# Set problem
Copy out the listing lines, starting with the line with "The height and" and going on through the line with "point(206,84)", and put "bookmark icon" wherever "star icon" appears, leaving everything else unchanged.

# Available data
====================
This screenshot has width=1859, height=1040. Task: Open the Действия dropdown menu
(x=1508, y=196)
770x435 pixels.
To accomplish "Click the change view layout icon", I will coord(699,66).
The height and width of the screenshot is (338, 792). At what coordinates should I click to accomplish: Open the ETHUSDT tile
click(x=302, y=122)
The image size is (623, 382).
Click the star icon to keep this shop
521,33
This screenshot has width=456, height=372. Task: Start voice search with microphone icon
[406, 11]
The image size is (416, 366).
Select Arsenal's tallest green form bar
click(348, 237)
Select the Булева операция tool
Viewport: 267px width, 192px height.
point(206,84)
====================
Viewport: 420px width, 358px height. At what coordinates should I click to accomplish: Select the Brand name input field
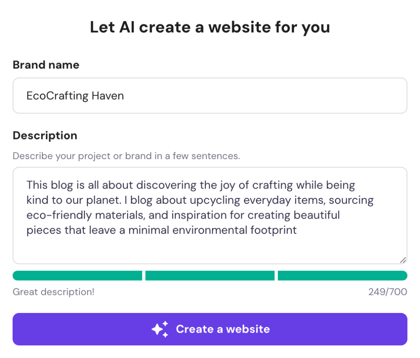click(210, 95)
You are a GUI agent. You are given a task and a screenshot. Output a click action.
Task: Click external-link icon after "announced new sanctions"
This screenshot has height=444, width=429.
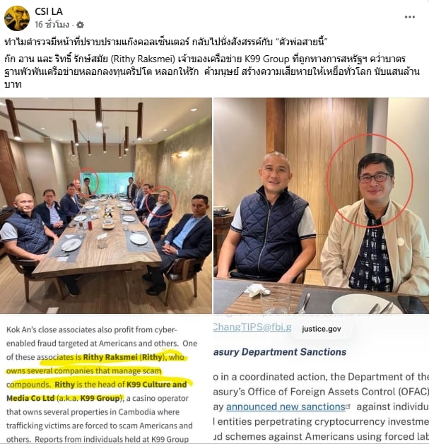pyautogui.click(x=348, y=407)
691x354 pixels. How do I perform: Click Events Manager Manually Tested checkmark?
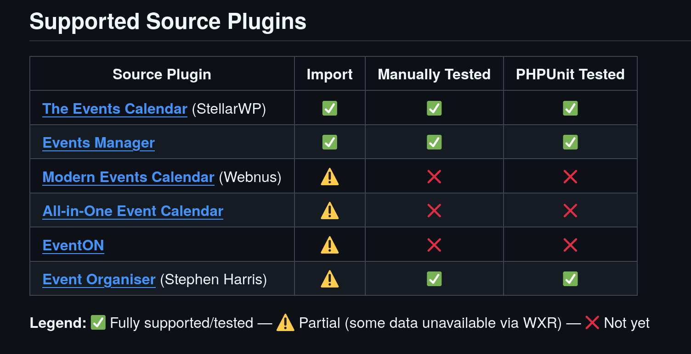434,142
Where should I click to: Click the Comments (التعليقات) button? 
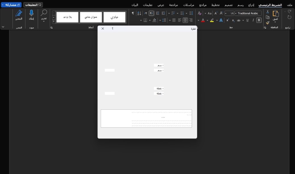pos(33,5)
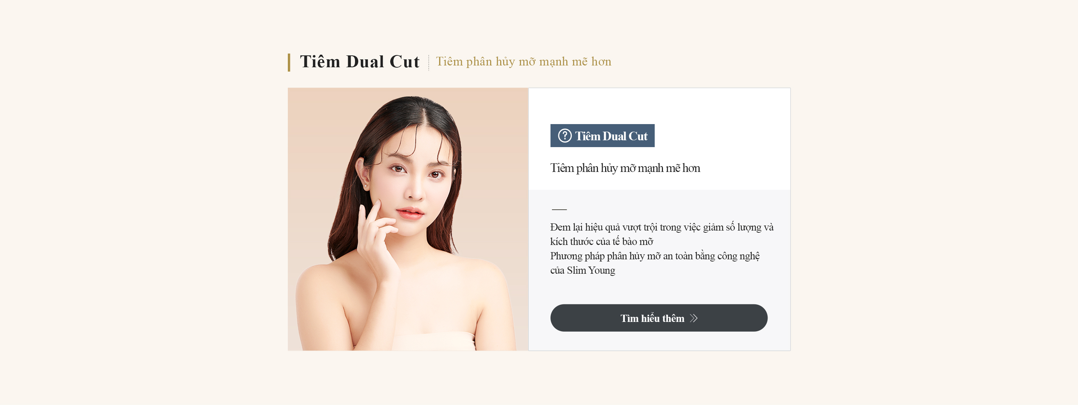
====================
# Solved exercise
The height and width of the screenshot is (338, 792). At what coordinates should I click to accomplish: Open the ETHUSDT tile
click(x=302, y=122)
The image size is (623, 382).
Click the bookmark icon to keep this shop
521,33
This screenshot has width=456, height=372. Task: Start voice search with microphone icon
[406, 11]
The image size is (416, 366).
Select Arsenal's tallest green form bar
click(348, 237)
Select the Булева операция tool
Viewport: 267px width, 192px height.
point(206,84)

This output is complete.